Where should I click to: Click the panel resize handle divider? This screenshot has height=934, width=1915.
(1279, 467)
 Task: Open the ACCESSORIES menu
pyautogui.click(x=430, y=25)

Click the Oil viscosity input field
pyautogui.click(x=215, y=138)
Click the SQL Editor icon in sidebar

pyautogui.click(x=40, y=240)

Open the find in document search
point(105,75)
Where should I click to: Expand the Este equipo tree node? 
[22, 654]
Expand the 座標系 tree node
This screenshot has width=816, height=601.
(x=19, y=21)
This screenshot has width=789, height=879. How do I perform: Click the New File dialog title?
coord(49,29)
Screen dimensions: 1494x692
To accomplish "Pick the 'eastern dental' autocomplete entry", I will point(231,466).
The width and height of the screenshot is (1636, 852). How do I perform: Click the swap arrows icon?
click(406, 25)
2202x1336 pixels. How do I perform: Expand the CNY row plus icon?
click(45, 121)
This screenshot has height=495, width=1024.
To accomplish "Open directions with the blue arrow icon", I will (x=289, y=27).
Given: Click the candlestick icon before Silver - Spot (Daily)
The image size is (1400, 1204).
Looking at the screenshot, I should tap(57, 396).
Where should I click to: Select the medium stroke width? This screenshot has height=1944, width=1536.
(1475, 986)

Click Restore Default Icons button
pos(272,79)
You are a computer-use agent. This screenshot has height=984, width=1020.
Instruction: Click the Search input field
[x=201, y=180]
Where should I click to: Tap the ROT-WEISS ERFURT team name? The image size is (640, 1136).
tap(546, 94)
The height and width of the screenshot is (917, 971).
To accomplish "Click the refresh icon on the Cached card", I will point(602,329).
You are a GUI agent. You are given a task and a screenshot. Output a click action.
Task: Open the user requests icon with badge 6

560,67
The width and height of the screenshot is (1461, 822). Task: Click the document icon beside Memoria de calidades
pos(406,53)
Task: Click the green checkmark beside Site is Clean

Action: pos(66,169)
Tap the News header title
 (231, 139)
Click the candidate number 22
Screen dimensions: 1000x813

> [About this task]:
Only lines of the data holding the word "agent" go in the answer. Please copy each of them.

> [Completed exercise]:
You are a computer-use agent. This screenshot has height=984, width=1020.
You are a GUI agent. You are given a task and a screenshot. Output a click action.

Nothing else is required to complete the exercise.